- Text to read
# Unable to Remove Rear Drive Shaft



## corvet57s (Jun 2, 2015)

I have a 2008 Brute 750 and trying to replace rear oil seal on engine. I have looked at the videos on this forum on how to replace seal however I can not get the spring to collapse on the drive shaft. I have tried everything...beating, prying, and spraying penetrating oil/parts cleaner. Checked with shop and they suggested cutting the drive shaft off which is expensive. Any suggestions?


----------



## dman66 (Feb 20, 2011)

remove the drive shaft boots, flush the spring area out with something like simple green or grease and grime remover, then try to compress the drive shafts. Does it compress at all ?


----------



## corvet57s (Jun 2, 2015)

Great suggestion! I will try simple green. The boots are removed in the middle but no luck with getting spring to compress. The axle does have play on the engine shaft and transmission just won't compress in the middle, even after prying and banging the **** out of it!


----------



## 2006bruteforce750 (Aug 5, 2014)

My friends wouldn't compress either so it came out when we shifted motor forward


----------



## z24guy (Nov 27, 2010)

I would try and attatch a ratchet strap to a u-joint and use it to compress the shaft, you might be able to tie it back to the other u-joint or you could go back to the frame. Try and keep it as parallel as possible.


----------



## gpinjason (Nov 10, 2009)

- Set task A
From the forum thread about the stuck rear drive shaft, extract the passage that begins at the words "Great suggestion! I" and ends after "the **** out of it!".
- Set task B
In the thread about the stuck rear drive shaft, what did the shop suggest doing?
- Set task C
Carry on the forum thread about the stuck rear drive shaft from the point where it stops.
The lines that come next play no part in this exercise.

- Data provided
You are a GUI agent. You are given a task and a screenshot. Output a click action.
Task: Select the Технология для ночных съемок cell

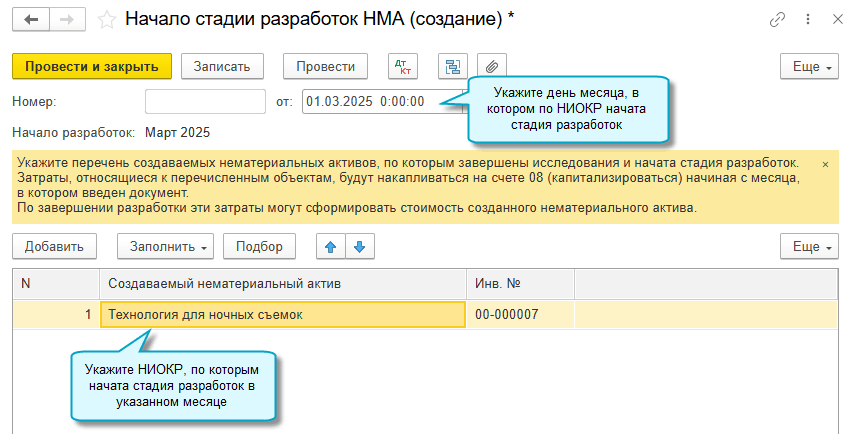coord(283,315)
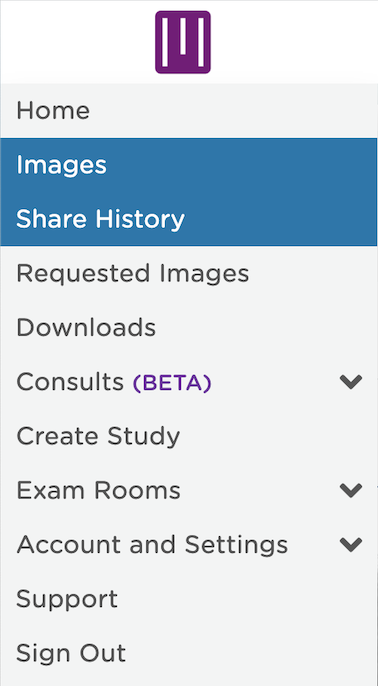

- Output A
Great suggestion! I will try simple green. The boots are removed in the middle but no luck with getting spring to compress. The axle does have play on the engine shaft and transmission just won't compress in the middle, even after prying and banging the **** out of it!

- Output B
Cutting the drive shaft off.

- Output C
Had to unbolt the rear diff on my buddy's brute.. the splines were rusted on the shaft. once we got it out, we were able to free it up and grease it before putting it back in.


----------



## corvet57s (Jun 2, 2015)

Ended up doing what "GpinJason" did in previous post by unbolting the rear diff..
There are only 3 bolts and the shaft dropped right out. Be sure to put grease on the seal and get the correct seal, I had the wrong seal. Ironically I drove to the Kawasaki shop in Deer Park/ Pasadena.

Also be sure to only seat the seal flush with the housing!


----------



## gpinjason (Nov 10, 2009)

corvet57s said:


> Ended up doing what "GpinJason" did in previous post by unbolting the rear diff..
> There are only 3 bolts and the shaft dropped right out. Be sure to put grease on the seal and get the correct seal, I had the wrong seal. Ironically I drove to the Kawasaki shop in Deer Park/ Pasadena.
> 
> Also be sure to only seat the seal flush with the housing!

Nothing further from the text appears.